Gegebene Anweisung: Aktualisiere die folgenden Datensätze, indem du „sidebar“ durch „side panel“ ersetzt und sonst nichts änderst. Lass die Bilder in deiner Antwort weg.
────────
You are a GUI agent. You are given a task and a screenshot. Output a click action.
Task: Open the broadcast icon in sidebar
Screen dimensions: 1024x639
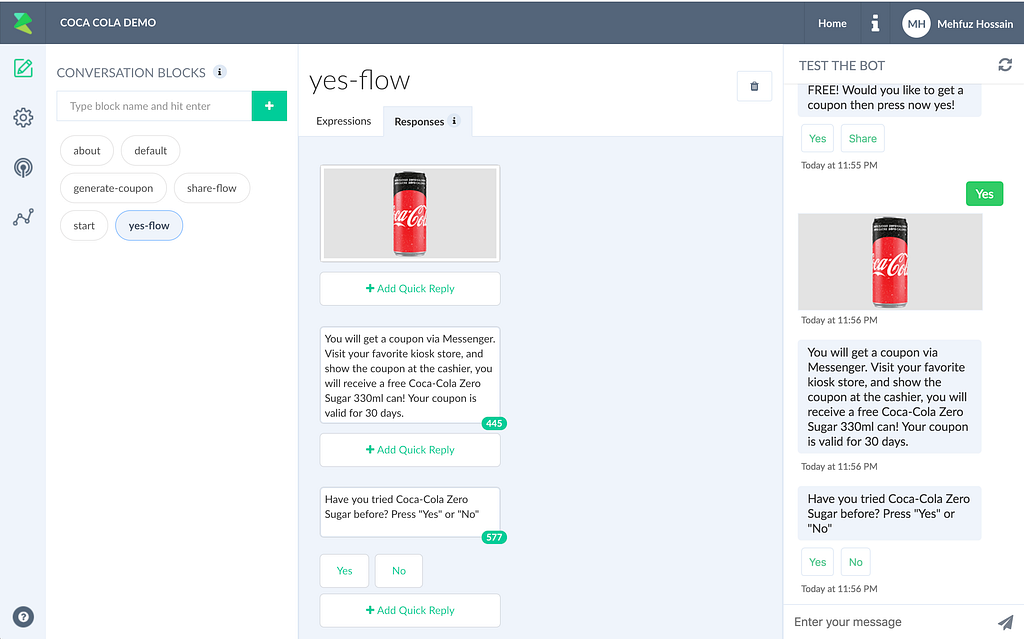coord(23,167)
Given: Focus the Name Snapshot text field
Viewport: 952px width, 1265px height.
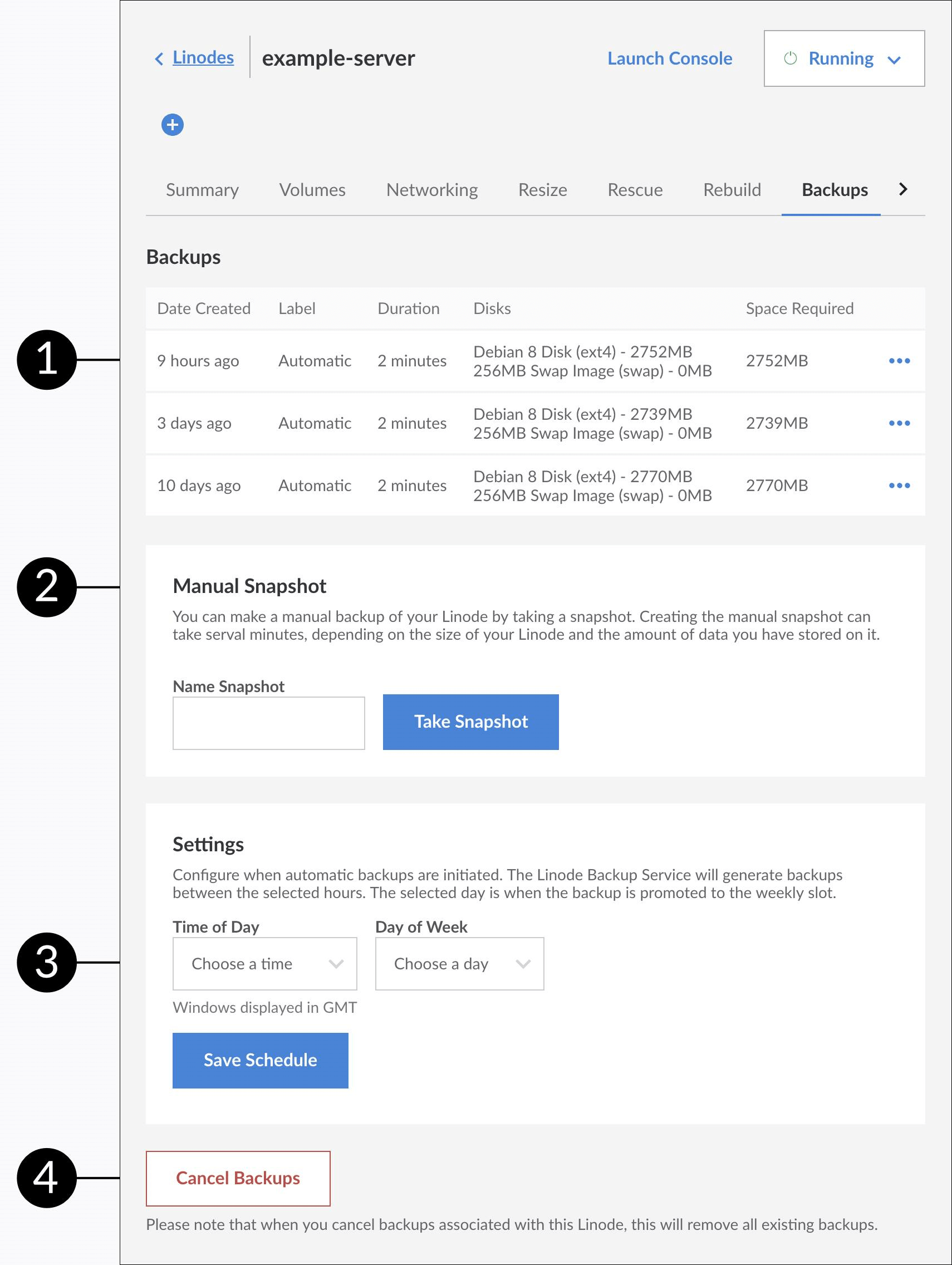Looking at the screenshot, I should click(269, 723).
────────
Vollständige Antwort:
You are a GUI agent. You are given a task and a screenshot. Output a click action.
Task: Open the broadcast icon in side panel
Screen dimensions: 1024x639
coord(23,167)
Given: Focus the Name Snapshot text field
Viewport: 952px width, 1265px height.
Looking at the screenshot, I should click(269, 723).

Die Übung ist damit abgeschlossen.